Celia Seerane

Personal information
- Born: Celia Beatrice Evans 18 June 1990 (age 36)

Sport
- Sport: Field hockey
- Club: Tuks

National team
- Years: Team / Caps / Goals
- 2012-present: South Africa / 177 / (48)
- 2014-present: South Africa (indoor) / 66 / (36)

Medal record
Africa Cup of Nations
| Gold medal – first place | 2013 Nairobi |  |
| Gold medal – first place | 2017 Ismailia |  |
| Gold medal – first place | 2022 Accra |  |
Indoor Africa Cup
| Gold medal – first place | 2024 Swakopmund |  |
| Silver medal – second place | 2017 Swakopmund |  |
| Silver medal – second place | 2021 Durban |  |

= Celia Seerane =

South African field hockey player

Celia Beatrice Seerane (née Evans, born 18 June 1990) is a South African female field hockey player who plays for the South Africa women's national field hockey team.

== Career ==
She made her senior international debut in 2012. She received her debut Women's Hockey World Cup call during the 2014 Women's Hockey World Cup, where South Africa finished at ninth position. She was also part of the national team which emerged as runners-up to England 2–1 in the final of the 2014 Women's Hockey Investec Cup. Celia also featured in the 2015 Women's Indoor Hockey World Cup where South Africa finished at ninth position.

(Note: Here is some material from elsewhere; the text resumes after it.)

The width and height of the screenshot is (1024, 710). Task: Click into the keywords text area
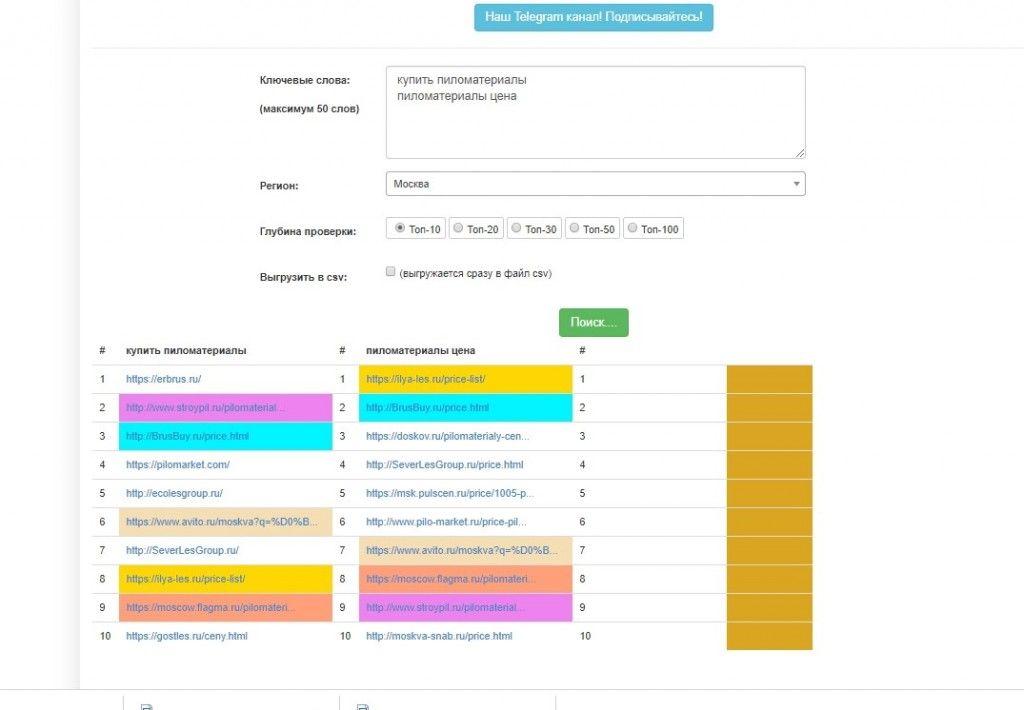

She was also a key member of the South African team which won the 2017 Hockey Africa Cup of Nations for the record seventh time. She narrowly missed out an opportunity to represent the national team at the 2018 Women's Hockey World Cup due to a knee injury.

She has also competed at the Commonwealth Games with the national team in 2014 and 2018. In 2017, she was awarded for the country's best women's hockey player for the year 2016 during the SA Hockey Awards.